1. 引言
(O)PLS-DA,全称为Orthogonal Partial Least Squares Discriminant Analysis,也就是正交偏最小二乘判别分析,是一种常用的多元线性回归分析方法。它被广泛应用于数据分析、模式识别和机器学习领域,特别是在生物信息学中,用于处理高维度、复杂的生物数据。
(O)PLS-DA的主要目标是找出数据中最能表现出类别差异的方向,使得同一类别的样本在新的坐标系中尽可能近,不同类别的样本尽可能远。它通过PCA(主成分分析)和PLS(偏最小二乘)的结合,建立一个既能解释X(预测变量)的方差又能最大限度地解释Y(应变量)的模型。
2. (O)PLS-DA分析
2.1 加载R包和导入数据
## 加载包
library(ropls)
## 读取数据
expr <- read.table("sample.csv", header = TRUE,sep = ",",row.names = 1)
group_info <- data.table::fread("group.csv", header = TRUE)
expr数据格式
image.png
group_info数据格式
image.png
PLS(DA)分析
2.2 因变量为离散型数据(如性别)时的PLS-DA图
基础得分图
sacurine.plsda <- opls(t(expr), group_info$gender, orthoI = 0)

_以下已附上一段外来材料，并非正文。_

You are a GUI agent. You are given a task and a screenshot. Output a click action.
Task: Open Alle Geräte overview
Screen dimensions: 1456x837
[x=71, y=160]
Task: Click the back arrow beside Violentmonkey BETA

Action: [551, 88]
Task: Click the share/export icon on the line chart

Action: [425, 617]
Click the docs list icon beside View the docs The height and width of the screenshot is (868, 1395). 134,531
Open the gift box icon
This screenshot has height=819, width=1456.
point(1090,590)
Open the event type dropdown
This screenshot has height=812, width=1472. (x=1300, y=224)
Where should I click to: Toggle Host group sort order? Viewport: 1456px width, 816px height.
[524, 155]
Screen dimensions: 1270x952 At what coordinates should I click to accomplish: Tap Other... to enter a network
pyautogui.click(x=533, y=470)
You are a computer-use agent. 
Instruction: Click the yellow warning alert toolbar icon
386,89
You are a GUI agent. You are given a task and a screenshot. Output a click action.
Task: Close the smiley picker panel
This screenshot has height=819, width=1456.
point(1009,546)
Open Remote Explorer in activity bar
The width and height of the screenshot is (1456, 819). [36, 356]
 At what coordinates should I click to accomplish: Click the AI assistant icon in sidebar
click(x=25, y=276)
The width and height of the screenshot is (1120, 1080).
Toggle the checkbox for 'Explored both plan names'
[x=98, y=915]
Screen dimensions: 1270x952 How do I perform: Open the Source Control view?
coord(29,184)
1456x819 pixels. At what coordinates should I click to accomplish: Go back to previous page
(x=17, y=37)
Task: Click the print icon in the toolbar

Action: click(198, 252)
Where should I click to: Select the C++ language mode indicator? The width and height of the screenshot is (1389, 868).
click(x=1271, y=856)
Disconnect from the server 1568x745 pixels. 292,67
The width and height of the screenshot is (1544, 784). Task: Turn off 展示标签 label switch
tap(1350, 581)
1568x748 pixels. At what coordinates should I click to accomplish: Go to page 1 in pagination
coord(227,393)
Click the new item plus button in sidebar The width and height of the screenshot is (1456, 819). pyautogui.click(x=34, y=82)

plot(sacurine.plsda, typeVc = "x-score")
image.png
去除样本名并添加相应的散点
## 设置颜色,颜色是从ropls包源代码中提取出来的
color <- c("blue", "red", "green3", "cyan", "magenta", "#FF7F00", "#6A3D9A", "#B15928", "aquamarine4", "yellow4", "#A6CEE3", "#B2DF8A", "#FB9A99", "#FDBF6F", "#FFFF99")
## 提取画图数据
a <- data.frame(sacurine.plsda@scoreMN)
b <- sacurine.plsda@suppLs$y
levels_b <- sort(levels(factor(b)))
level_to_color <- setNames(color, levels_b)
color_vector <- level_to_color[b]
## 画图
rownames(sacurine.plsda@suppLs$yMCN) <- NULL
plot (sacurine.plsda, type = 'x-score',parPaletteVc = color)
## 可以选择pch来更换散点形状
points(a$p1, a$p2,col = color_vector, pch=16, cex=1)
image.png
2.3 因变量为连续型数据(如age、bmi)时的PLS图
基础图
sacurine.plsda <- opls(t(expr), group_info$bmi, orthoI = 0)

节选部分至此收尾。